Long COVID and the workplace

Long COVID and the workplace

28 July 2022

While Australia grapples with another wave of Omicron, workplaces and employers are once again scrabbling to manage the gaps in their workforce. No business is immune and the impact on businesses throughout the nation has been enormous.

Long COVID is a new phenomenon to understand in this pandemic. Whilst we’ve all heard reports about it, it’s interesting to review what is known, and if there are any measures we can take as employers to minimise the impact of COVID on our team members.

What is long COVID?

COVID-19 impacts everyone differently and most people will completely recover after a few weeks. However, some people will still experience one or more symptoms for longer than 12 weeks after their initial infection. This is ‘long COVID’ and may look different for different people.

Symptoms may include:

  • Extreme fatigue (tiredness)
  • Shortness of breath, heart palpitations, chest pain or tightness
  • Problems with memory and concentration
  • Changes to taste and smell
  • Joint and muscle pain

The prevalence of long COVID is not yet known. In October 2021, an estimated 1.2million people in private households in the UK (1.9%) had self-reported experiencing long COVID, with symptoms in two thirds of these individuals having a detrimental impact on day-to-day activities. These changes can be quite debilitating and can severely impede a person’s ability to work.

Who is most at risk?

At this stage, there is no specific treatment for this condition however there do seem to be some factors associated with higher reporting of long COVID symptoms.

  • Older age
  • Female sex
  • White ethnicity
  • Poor general and mental health pre-COVID-19
  • Asthma
  • Obesity/overweight

Can we prevent long COVID?

The jury is still out about what measures need to be taken to reduce the risk of long COVID. One thing scientists do agree on is that prevention is better than cure. Keeping up to date with vaccines and boosters and being diligent about hygiene is still a must.

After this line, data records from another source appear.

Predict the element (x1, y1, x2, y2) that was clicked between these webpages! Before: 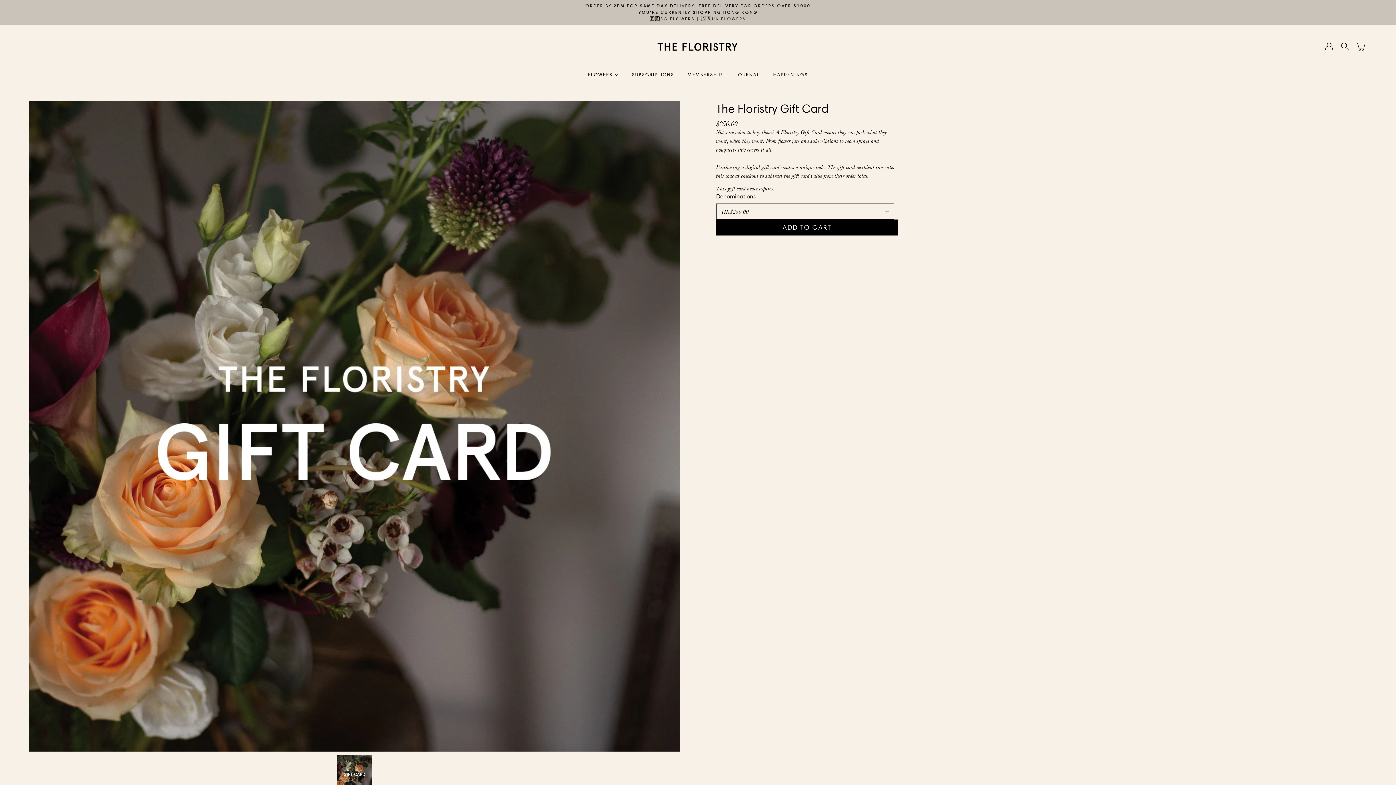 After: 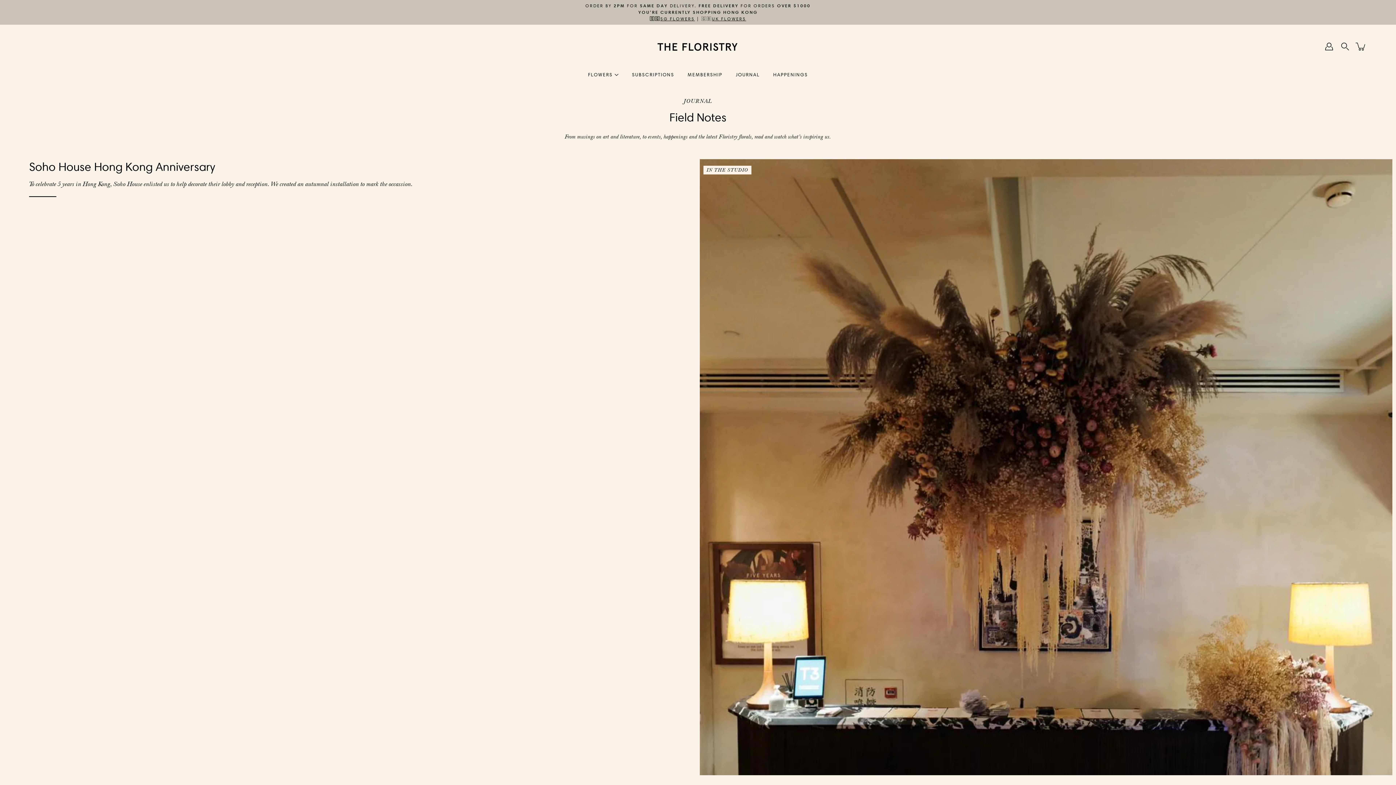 Action: bbox: (736, 70, 759, 79) label: JOURNALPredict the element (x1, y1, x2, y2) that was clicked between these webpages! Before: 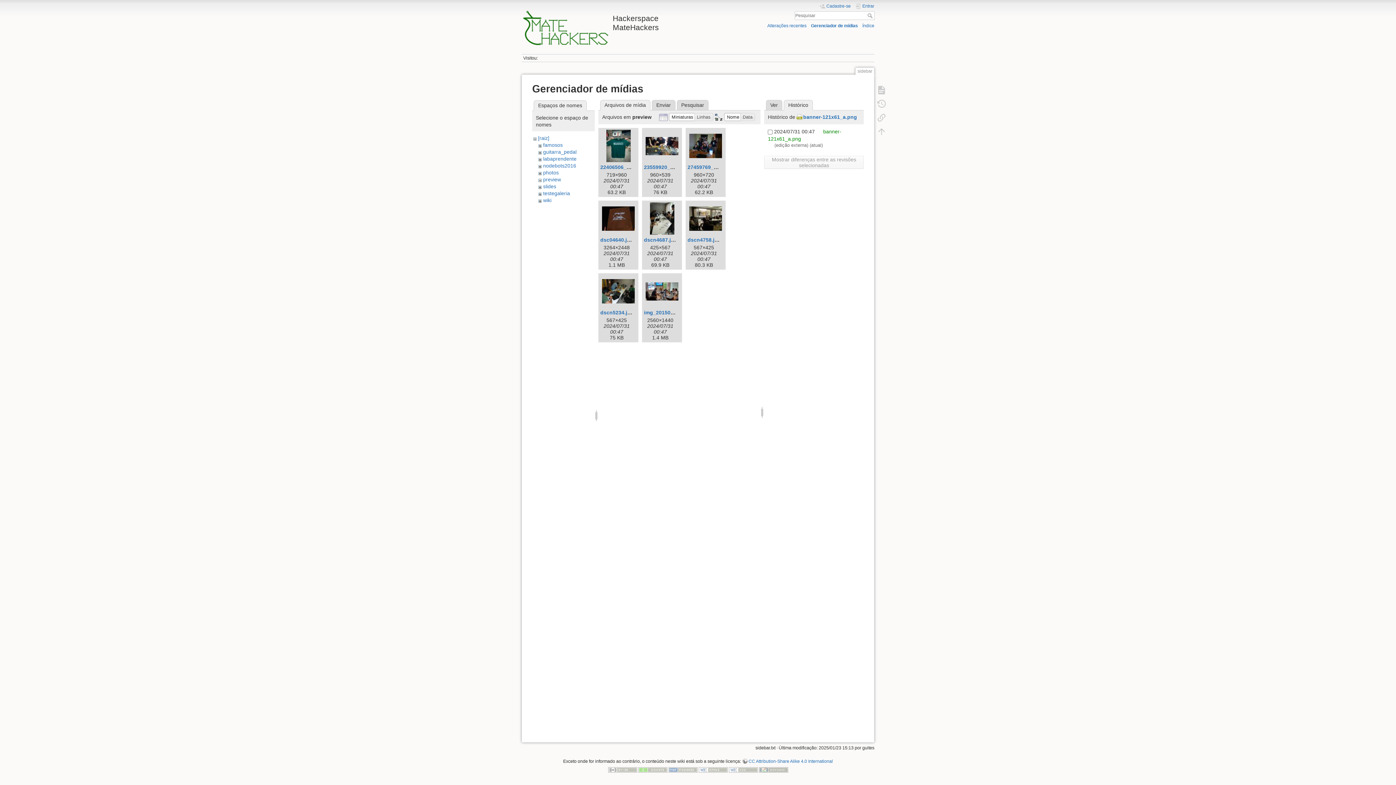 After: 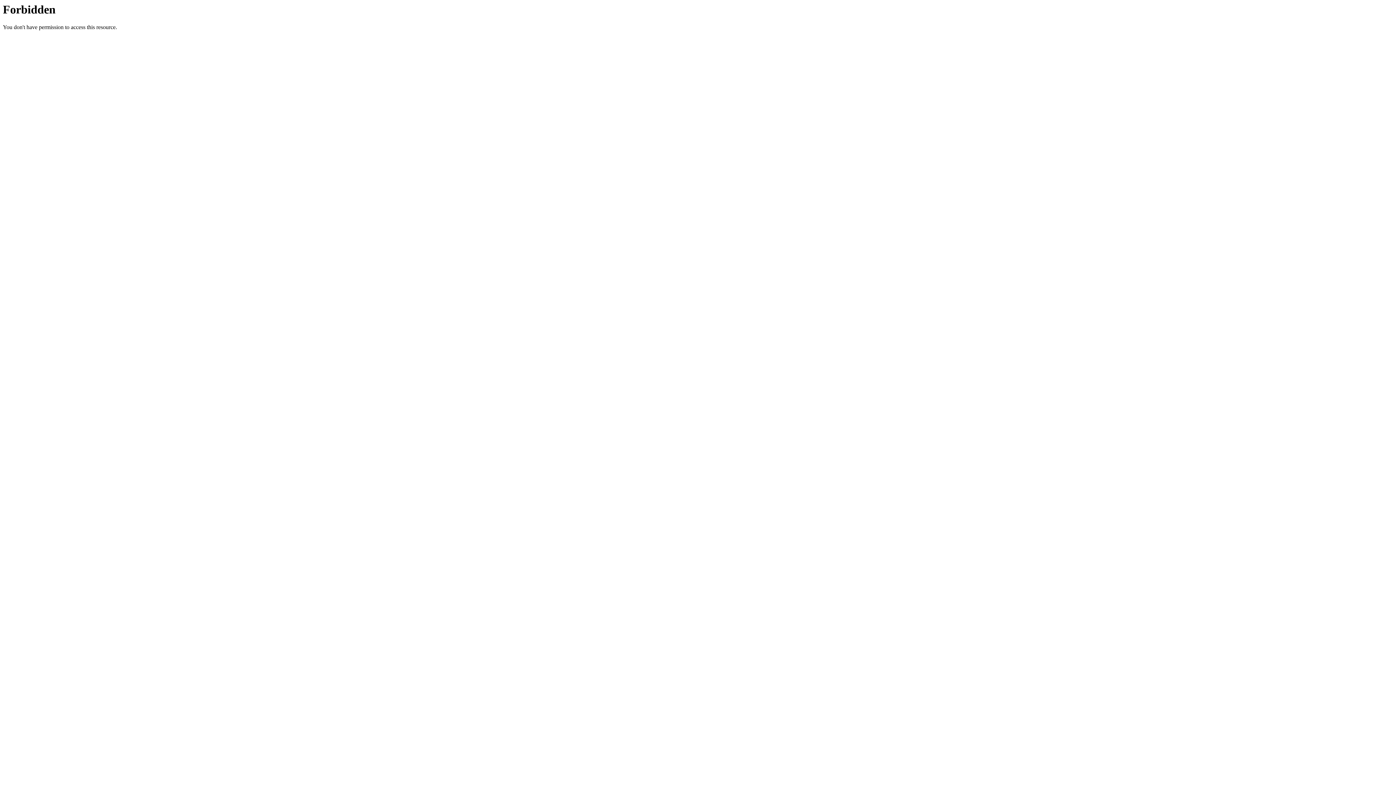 Action: bbox: (759, 767, 788, 772)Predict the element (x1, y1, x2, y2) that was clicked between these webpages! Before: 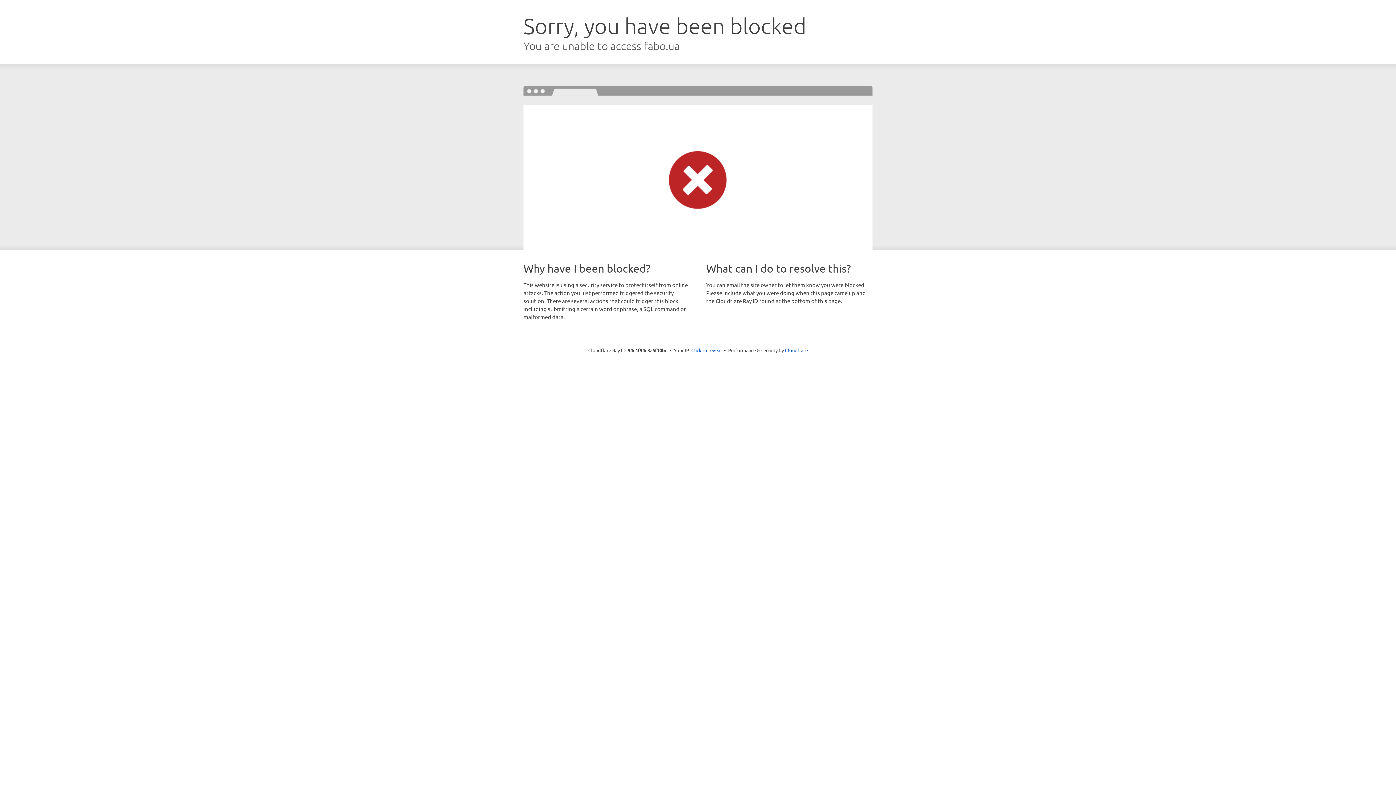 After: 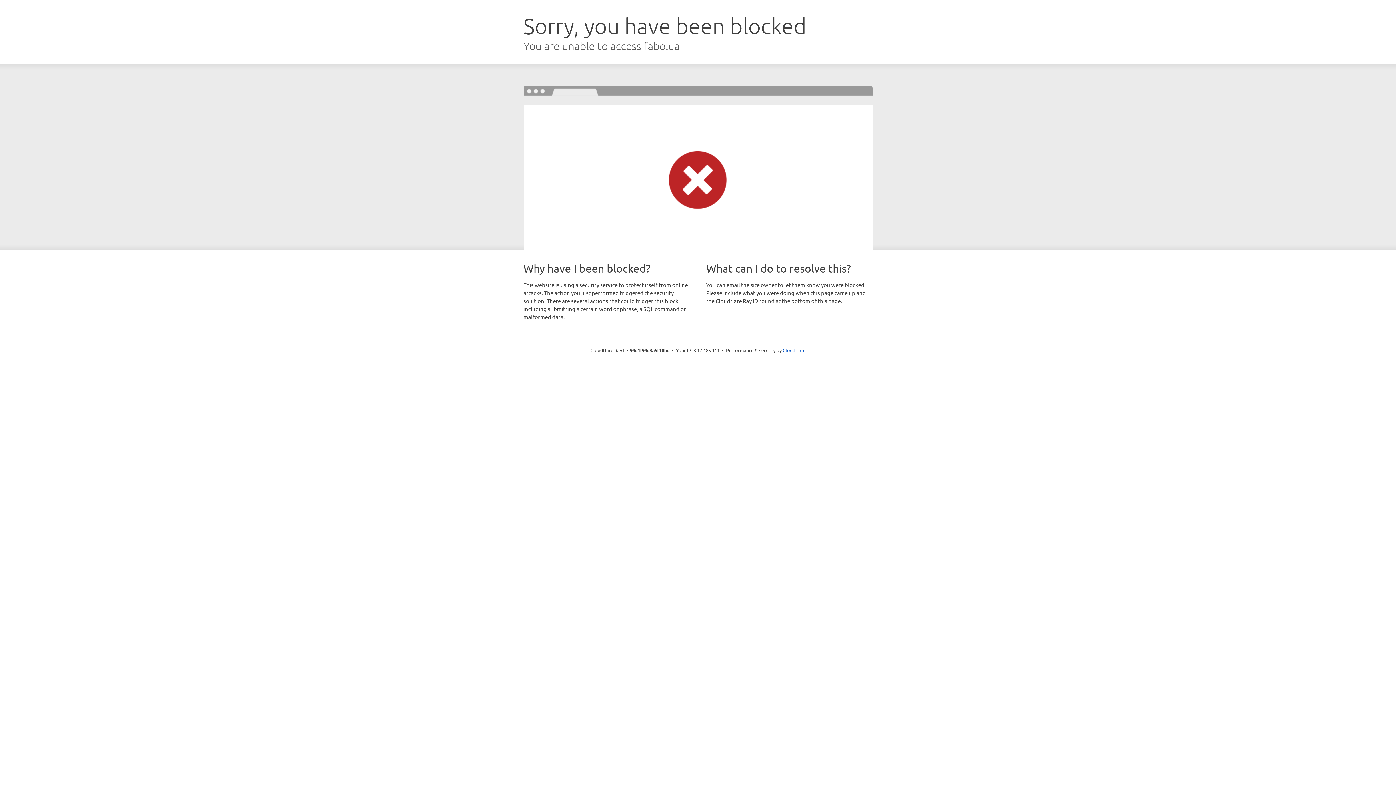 Action: bbox: (691, 346, 722, 353) label: Click to revealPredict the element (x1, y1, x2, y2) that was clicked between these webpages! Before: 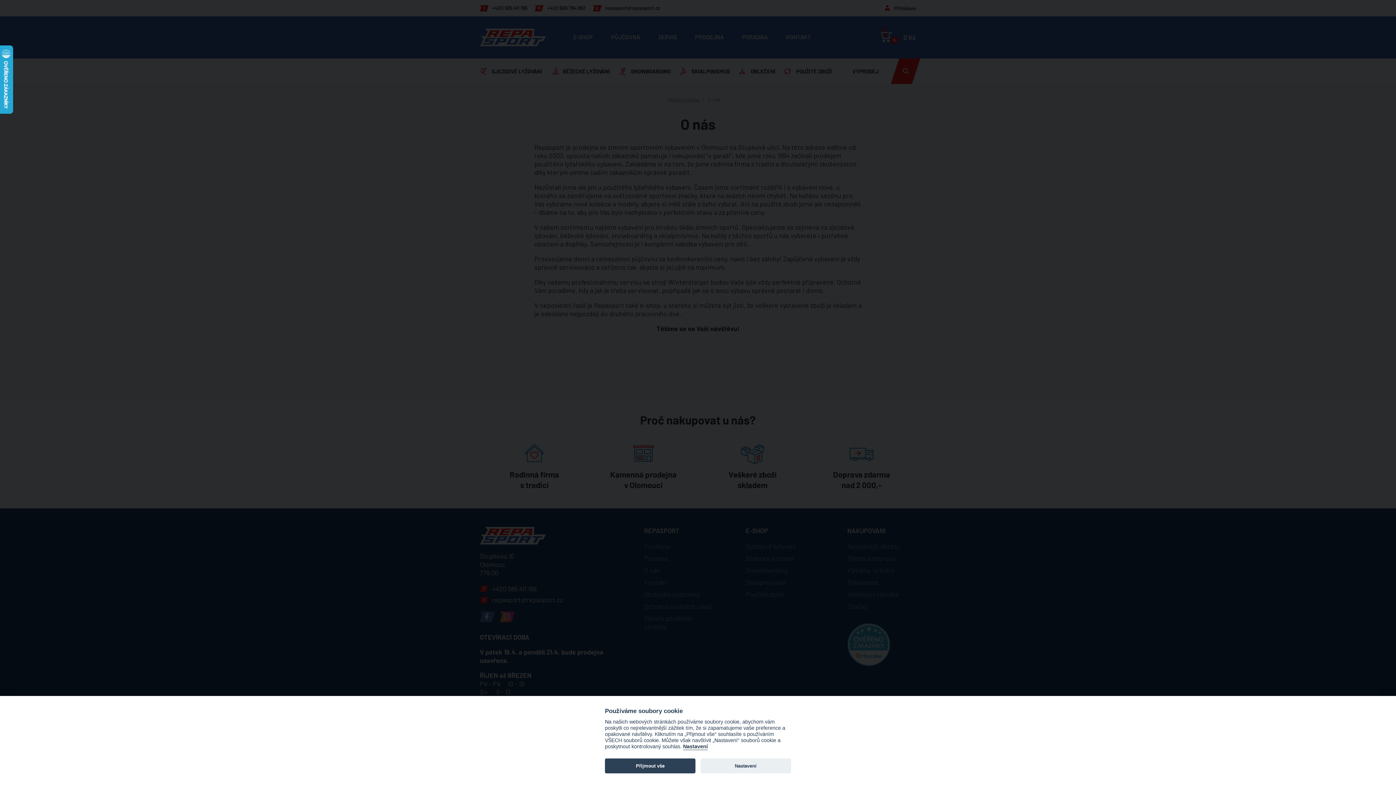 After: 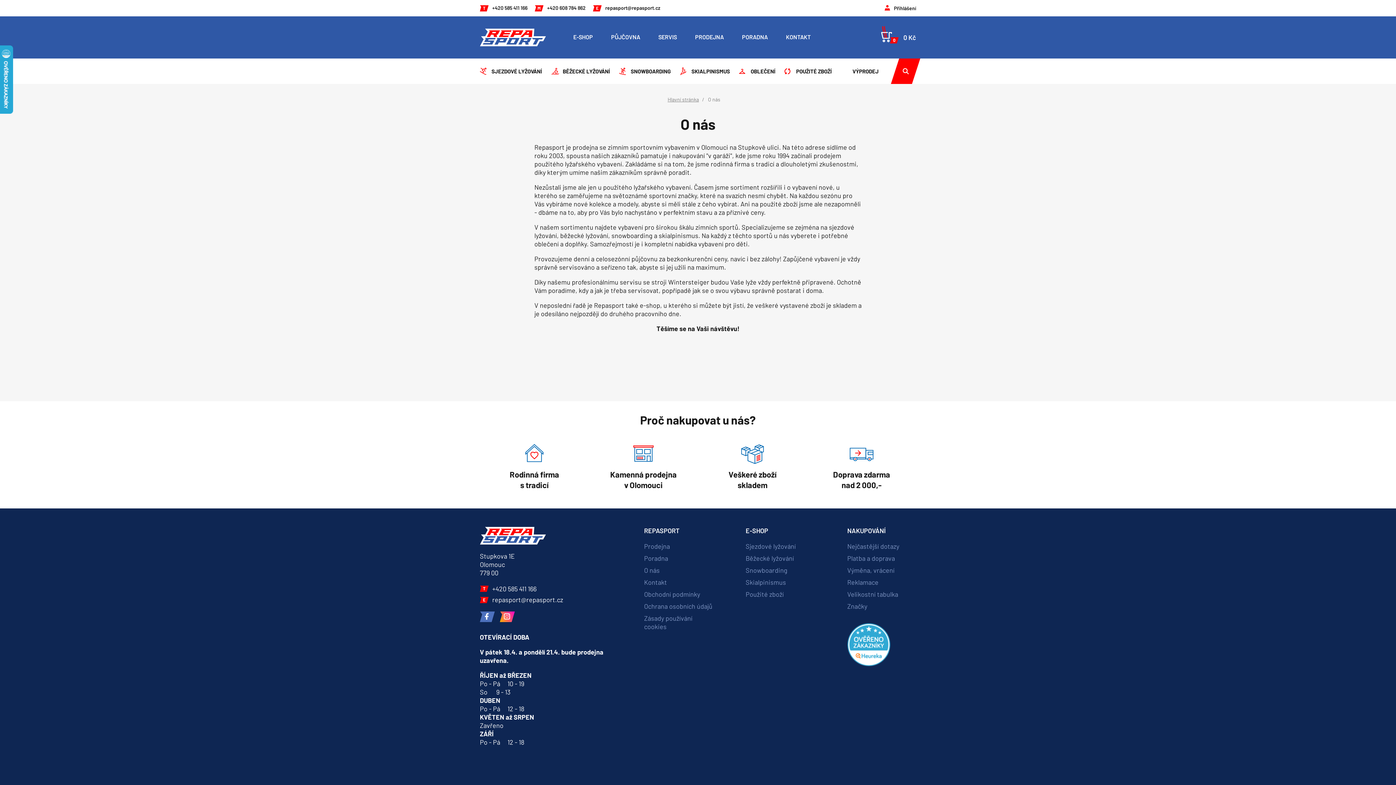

And when people do get COVID, ensure that individuals take the time to get better. Also follow the latest health advice about returning to exercise safely and advising your medical professional about any persistent symptoms.

What can employers do about long COVID?

This is a new area and is already placing some individual sufferers in financial crisis with no Government support available at this point in time.

As employers, we will need to treat long COVID like any other long-term illness and provide support for our employees.The UK’s Advisory, Conciliation and Arbitration Service, an independent public body that receives funding from the government, has developed the following guidelines for employers. These are common sense guidelines but do not really address the bigger issue which is how can we manage long COVID in the longer term? Especially if it will affect a significant proportion of our workforce.

There is no immediate solution. As with all risk, the aim is to try and prevent our employees getting COVID but as this virus is all pervading, we will just need to manage this new challenge as best we can. We'll keep you posted if we earn of any new updates in this area.